Interation between aptamer-modified AuNPs and lung cancer cells. (Quicktime 848.17 KB).

The advantage of the PEW method is that it provides a very low background illumination for observing nanoparticles. The conventional dark-field method using oblique illumination has a large scattering background due to the scattering in a large volume of medium. The PEW scatters only objects near the glass surface. Fine structures and nanoparticles near the surface can be clearly seen by this technique. For example, the filopodia of cells adhered very well to the glass substrate. Their image can be enhanced through this PEW illumination, as seen in Fig. 6c. The filopodia was very small and transparent. It is hardly observed in the conventional bright-field image [see Fig. 6b]. Nevertheless, with the PEW method, we can clearly see the distribution of filopodia. Note that this technique can only scatter nanoparticles near the surface. For large cells without good adhesion to the surface, nanoparticles on higher regions of cells can not be detected.

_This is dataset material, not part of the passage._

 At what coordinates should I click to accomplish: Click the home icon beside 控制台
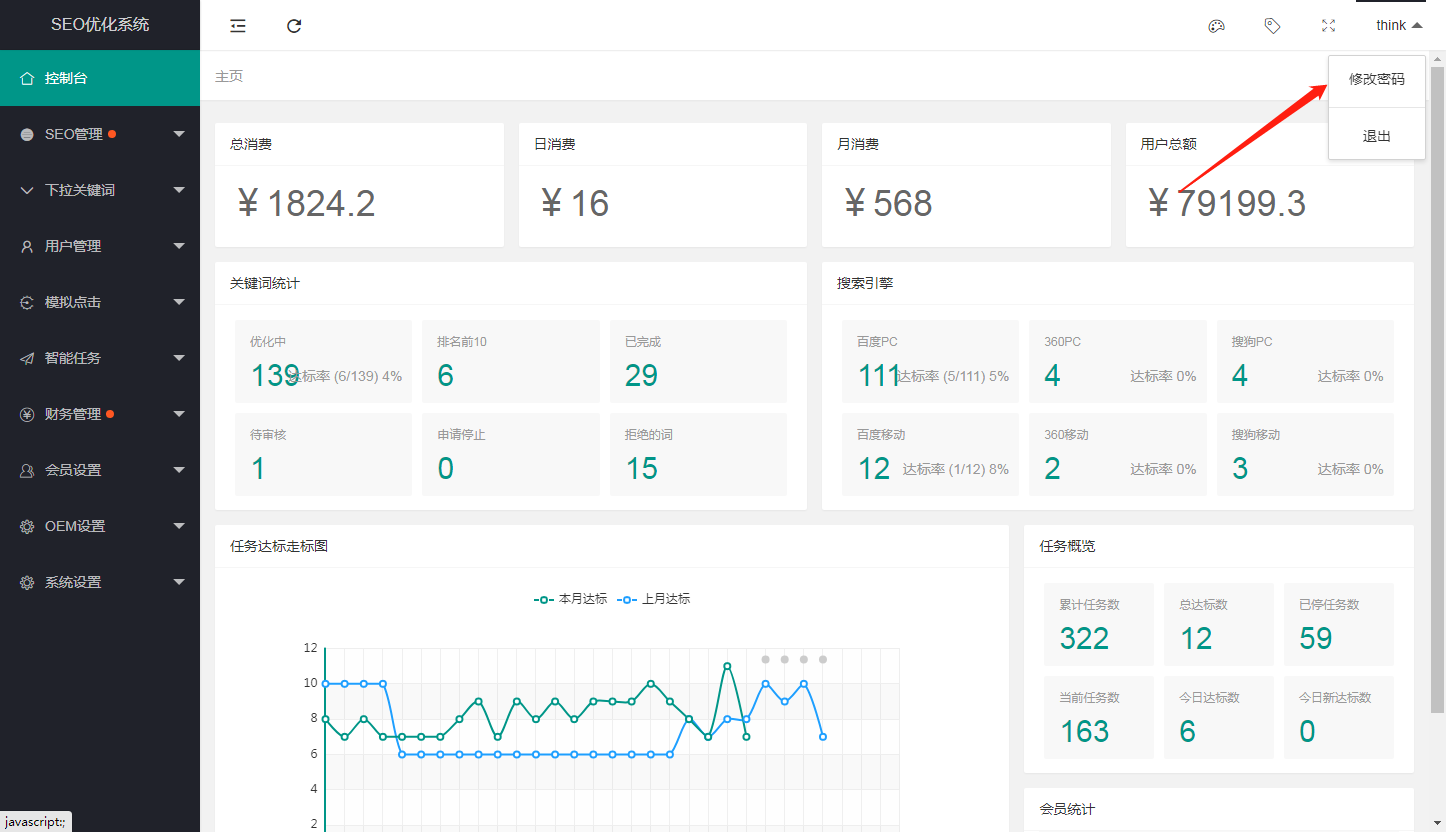(27, 78)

In summary, we presented a method to simultaneously observe cells and AuNPs images. The cell images were taken using a conventional bright-field technique and the nanoparticles were observed by dark-field PEW illumination. We proved that the PEW method generated a long evanescent wave on the glass surface. Symmetrical scattering patterns of AuNPs were obtained using a dual-line fiber coupling method. The bare AuNPs were not found on the cancer cells due to the electroexpelling force between the cell membrane and the nanoparticles. With suitable coatings of biomolecules on the AuNP surfaces, the nanoparticles can be immobilized on the cells through the bioaffinity between ligands and membrane receptors. This proposed setup provides a convenient way to observe AuNPs and cells simultaneously. It is very suitable for single nanoparticle tracking and dynamic studies of nanoparticle-cells interactions.